I Concur Not

Med school matriculation has been artificially held steady “to keep down competition between doctors”, that’s also a load of crap

Medical School Accepted Applicants 1992-2001


1992 1993 1994 1995 1996 1997 1998 1999 2000 2001
17,465 17,361 17,318 17,357 17,385 17,313 17,373 17,421 17,536 17,456

Total change: -.5%

Medical School Matriculants, 1995-2006

1995 1996 1997 1998 1999 2000 2001 2002 2003 2004 2005 2006
16,252 16,201 16,164 16,170 16,221 16,301 16,365 16,488 16,541 16,648 17,003 17,370

Total change: +2.5%

Notice that without the grudging increase in 2005/2006, the net increase in medical school enrollments since 1991 would be essentially zero.

What effects does this have? As the US health industry expands, it must suck in more and more foreign medical graduates. This is one of the reasons why the ratio of doctors to population is so low in many countries – a huge proportion of their graduates emigrate to the US. These countries therefore see little incentive to expand spending on educating medical staff because of the high probability that they will simply leave, taking their training elsewhere. The US thus effectively off-books a huge education budget, often shifting the burden onto the poorest countries of the world.

As regards continuity of care, this is of course important.

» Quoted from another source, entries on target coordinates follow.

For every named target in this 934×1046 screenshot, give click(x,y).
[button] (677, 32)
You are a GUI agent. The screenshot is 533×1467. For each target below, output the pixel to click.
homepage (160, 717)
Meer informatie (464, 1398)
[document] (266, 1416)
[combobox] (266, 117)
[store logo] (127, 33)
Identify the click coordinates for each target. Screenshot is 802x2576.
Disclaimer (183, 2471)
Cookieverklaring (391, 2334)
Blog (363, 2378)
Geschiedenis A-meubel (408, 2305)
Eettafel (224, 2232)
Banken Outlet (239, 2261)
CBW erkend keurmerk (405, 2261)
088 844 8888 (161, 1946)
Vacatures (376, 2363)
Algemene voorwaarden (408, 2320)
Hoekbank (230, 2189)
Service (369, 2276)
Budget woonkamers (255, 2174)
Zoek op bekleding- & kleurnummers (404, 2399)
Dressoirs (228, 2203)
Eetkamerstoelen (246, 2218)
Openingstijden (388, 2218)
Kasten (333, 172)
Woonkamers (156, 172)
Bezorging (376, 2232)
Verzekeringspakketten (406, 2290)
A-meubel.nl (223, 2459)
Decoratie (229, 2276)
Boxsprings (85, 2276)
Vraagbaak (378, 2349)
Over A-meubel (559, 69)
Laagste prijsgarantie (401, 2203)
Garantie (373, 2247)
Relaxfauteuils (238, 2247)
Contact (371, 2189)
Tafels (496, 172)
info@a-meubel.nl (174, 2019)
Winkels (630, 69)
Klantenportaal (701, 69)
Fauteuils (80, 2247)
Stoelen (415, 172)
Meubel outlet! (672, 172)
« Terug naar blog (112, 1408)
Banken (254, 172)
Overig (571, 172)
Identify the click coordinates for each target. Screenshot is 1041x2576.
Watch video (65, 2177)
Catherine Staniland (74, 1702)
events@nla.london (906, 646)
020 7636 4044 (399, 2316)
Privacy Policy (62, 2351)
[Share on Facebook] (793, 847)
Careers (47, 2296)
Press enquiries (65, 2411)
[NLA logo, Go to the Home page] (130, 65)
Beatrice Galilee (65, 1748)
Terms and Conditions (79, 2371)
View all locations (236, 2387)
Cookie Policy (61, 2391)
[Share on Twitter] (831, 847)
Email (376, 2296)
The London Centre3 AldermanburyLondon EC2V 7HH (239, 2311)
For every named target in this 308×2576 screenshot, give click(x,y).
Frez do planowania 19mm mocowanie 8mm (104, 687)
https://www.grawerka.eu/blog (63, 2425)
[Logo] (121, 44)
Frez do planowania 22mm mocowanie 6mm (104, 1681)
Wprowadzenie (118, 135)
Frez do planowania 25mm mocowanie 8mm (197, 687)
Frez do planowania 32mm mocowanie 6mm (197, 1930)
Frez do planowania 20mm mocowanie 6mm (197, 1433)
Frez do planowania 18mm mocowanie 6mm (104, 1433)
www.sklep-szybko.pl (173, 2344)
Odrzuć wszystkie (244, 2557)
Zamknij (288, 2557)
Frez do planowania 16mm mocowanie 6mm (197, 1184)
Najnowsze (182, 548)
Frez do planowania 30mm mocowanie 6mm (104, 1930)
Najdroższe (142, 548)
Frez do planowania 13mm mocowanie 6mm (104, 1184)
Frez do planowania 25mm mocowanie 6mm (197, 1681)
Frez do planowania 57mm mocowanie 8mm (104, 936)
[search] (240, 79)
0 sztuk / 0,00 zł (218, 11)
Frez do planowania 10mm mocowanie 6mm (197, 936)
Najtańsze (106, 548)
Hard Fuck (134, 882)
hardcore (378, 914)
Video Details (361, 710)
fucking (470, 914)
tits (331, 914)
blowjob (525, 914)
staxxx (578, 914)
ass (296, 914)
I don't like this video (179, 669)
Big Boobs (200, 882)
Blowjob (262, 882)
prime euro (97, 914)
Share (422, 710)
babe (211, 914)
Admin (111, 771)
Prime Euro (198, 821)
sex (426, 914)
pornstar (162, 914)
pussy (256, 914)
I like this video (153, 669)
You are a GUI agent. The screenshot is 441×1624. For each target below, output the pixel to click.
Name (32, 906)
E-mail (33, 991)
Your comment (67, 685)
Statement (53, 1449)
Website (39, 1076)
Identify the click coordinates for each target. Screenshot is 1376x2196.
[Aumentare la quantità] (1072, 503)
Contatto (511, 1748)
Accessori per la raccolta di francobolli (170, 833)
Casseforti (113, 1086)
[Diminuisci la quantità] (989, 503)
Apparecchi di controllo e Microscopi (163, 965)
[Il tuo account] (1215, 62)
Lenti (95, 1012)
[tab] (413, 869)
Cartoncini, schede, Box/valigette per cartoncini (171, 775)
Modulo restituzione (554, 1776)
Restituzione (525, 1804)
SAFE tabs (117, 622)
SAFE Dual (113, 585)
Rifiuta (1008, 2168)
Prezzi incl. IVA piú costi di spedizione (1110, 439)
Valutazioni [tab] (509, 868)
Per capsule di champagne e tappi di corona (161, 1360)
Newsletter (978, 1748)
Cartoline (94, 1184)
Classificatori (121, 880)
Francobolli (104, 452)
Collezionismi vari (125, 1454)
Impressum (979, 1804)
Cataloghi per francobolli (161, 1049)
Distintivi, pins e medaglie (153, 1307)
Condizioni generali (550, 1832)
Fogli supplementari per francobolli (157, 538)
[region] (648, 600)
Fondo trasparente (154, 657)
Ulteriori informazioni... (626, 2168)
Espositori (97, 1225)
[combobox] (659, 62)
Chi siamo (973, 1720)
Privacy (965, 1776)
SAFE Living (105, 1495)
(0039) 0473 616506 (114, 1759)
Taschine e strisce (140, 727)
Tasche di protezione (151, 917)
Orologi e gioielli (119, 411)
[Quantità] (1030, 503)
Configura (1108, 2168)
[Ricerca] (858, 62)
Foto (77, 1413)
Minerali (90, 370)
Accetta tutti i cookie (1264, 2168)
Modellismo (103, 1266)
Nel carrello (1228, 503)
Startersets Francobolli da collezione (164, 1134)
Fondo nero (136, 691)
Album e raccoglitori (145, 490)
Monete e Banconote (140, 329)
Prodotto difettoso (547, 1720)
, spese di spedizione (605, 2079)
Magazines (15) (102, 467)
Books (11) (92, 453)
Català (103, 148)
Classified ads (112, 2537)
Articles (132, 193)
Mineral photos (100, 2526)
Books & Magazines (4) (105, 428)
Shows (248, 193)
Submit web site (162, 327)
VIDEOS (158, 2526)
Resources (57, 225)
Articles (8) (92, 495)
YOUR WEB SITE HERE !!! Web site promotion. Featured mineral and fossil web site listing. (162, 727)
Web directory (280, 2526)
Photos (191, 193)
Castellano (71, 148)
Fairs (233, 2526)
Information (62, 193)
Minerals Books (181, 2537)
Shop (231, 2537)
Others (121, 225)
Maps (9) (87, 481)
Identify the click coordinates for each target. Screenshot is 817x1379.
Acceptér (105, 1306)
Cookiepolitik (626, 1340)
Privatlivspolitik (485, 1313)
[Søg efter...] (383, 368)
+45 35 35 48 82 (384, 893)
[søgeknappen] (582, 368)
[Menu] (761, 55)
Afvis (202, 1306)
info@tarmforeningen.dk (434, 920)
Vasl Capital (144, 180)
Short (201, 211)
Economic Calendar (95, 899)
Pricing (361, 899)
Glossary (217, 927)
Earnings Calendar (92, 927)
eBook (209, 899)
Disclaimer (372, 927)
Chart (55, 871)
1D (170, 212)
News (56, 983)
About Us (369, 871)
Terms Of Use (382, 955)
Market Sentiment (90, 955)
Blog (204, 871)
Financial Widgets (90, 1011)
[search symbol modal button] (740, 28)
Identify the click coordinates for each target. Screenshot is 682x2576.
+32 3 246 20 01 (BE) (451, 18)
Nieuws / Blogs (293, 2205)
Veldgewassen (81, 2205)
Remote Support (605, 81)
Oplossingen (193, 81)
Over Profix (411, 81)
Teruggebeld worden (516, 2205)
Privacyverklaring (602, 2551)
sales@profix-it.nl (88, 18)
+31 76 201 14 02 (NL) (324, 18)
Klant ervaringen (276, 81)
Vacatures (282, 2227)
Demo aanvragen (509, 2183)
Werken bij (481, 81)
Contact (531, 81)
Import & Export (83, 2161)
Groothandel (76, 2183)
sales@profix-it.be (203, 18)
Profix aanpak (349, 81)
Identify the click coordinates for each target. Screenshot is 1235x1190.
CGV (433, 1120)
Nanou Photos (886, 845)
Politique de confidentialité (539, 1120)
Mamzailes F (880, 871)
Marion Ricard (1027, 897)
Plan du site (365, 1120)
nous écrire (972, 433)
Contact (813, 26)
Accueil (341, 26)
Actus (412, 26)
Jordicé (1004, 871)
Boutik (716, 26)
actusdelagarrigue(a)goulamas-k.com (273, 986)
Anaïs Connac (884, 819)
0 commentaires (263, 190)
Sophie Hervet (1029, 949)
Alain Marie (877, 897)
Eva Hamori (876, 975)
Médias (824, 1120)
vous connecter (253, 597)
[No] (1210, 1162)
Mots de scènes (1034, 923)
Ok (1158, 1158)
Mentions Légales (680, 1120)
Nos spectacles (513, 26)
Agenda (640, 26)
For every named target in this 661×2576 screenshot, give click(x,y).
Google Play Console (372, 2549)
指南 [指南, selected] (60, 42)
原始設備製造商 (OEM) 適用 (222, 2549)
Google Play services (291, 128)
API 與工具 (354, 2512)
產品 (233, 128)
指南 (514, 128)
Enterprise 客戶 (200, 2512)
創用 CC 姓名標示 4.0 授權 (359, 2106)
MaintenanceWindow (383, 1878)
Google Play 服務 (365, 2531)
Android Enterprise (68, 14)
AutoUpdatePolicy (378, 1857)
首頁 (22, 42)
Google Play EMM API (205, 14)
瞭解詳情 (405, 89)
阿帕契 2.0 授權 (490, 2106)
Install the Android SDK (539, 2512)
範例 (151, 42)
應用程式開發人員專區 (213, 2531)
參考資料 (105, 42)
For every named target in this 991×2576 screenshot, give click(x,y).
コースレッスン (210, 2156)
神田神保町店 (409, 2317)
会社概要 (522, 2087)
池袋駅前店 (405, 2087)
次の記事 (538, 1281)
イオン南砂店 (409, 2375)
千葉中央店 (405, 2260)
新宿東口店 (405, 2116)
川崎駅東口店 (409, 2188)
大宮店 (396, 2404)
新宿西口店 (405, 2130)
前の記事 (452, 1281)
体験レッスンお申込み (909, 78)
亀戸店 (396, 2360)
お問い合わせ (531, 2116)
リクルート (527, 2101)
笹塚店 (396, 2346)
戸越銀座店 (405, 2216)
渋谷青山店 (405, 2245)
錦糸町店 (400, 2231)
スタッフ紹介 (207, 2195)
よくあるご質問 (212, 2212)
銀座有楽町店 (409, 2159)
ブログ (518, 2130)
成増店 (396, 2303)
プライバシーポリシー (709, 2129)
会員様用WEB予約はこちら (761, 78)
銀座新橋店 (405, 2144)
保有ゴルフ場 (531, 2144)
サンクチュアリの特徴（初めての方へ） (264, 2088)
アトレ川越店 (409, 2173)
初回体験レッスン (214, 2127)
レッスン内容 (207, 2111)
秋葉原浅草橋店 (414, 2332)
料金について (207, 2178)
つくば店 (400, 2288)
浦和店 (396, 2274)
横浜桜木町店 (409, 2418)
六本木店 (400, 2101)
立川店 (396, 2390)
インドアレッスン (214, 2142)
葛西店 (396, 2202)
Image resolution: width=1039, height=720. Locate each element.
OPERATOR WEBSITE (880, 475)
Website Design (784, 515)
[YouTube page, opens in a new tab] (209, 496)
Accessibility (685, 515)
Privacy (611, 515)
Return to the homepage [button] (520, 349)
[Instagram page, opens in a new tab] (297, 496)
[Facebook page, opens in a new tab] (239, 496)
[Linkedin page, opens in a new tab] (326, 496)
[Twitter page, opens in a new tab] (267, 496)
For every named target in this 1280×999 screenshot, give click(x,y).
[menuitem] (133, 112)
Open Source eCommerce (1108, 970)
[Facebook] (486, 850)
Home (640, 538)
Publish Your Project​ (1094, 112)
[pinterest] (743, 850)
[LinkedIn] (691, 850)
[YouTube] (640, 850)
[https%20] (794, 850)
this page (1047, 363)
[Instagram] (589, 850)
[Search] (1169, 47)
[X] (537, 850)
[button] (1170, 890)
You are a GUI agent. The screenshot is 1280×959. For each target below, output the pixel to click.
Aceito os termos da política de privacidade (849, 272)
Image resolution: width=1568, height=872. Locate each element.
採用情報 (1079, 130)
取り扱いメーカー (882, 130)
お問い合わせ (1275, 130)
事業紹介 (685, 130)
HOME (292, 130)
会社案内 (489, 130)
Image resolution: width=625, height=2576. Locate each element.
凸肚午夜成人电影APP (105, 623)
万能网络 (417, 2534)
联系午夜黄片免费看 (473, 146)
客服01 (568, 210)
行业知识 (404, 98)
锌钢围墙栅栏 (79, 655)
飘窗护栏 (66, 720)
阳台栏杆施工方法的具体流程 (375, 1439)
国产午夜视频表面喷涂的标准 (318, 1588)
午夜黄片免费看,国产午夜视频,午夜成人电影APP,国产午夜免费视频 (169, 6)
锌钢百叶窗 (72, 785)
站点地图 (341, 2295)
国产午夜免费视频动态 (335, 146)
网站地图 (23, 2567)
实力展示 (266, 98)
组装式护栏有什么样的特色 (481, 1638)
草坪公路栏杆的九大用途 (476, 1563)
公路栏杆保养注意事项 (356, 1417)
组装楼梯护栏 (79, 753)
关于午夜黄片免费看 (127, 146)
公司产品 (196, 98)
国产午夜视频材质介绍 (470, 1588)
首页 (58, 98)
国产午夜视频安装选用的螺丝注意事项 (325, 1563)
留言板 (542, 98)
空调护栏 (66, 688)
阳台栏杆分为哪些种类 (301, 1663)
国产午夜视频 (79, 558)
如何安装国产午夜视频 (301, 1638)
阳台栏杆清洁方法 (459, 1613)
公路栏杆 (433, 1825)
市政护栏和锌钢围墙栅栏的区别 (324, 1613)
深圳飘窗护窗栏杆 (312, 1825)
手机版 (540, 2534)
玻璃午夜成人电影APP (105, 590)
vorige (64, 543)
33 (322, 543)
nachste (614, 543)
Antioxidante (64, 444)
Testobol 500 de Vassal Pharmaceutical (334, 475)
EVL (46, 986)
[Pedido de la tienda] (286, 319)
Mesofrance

But medical journals are now increasingly full of studies analyzing at what point sleep deprivation tends to kill and injure more patients through physician error and lack of empathy than errors introduced through shift handover. And there is the problem of the high mortality and injury rate among interns and residents from vehicular accidents and workplace incidents.

I have yet to see many convincing papers that demonstrate that EU interns and residents kill more patients because of increased transfer rates due to their work hours being fixed at a much lower threshold than US interns and residents. Ideally, these are currently 58 hours per week max, and no more than 11 hours per day. One effect of implementing the new short hours (decreasing to 48 hours in 2009-20012) is a committment to a proportionate expansion in matriculating doctors.

The Nordic countries have long exceeded these restrictions with much shorter hours-per-week and maximum shift hours. Maybe someone can find out how this affects patient mortality and outcomes?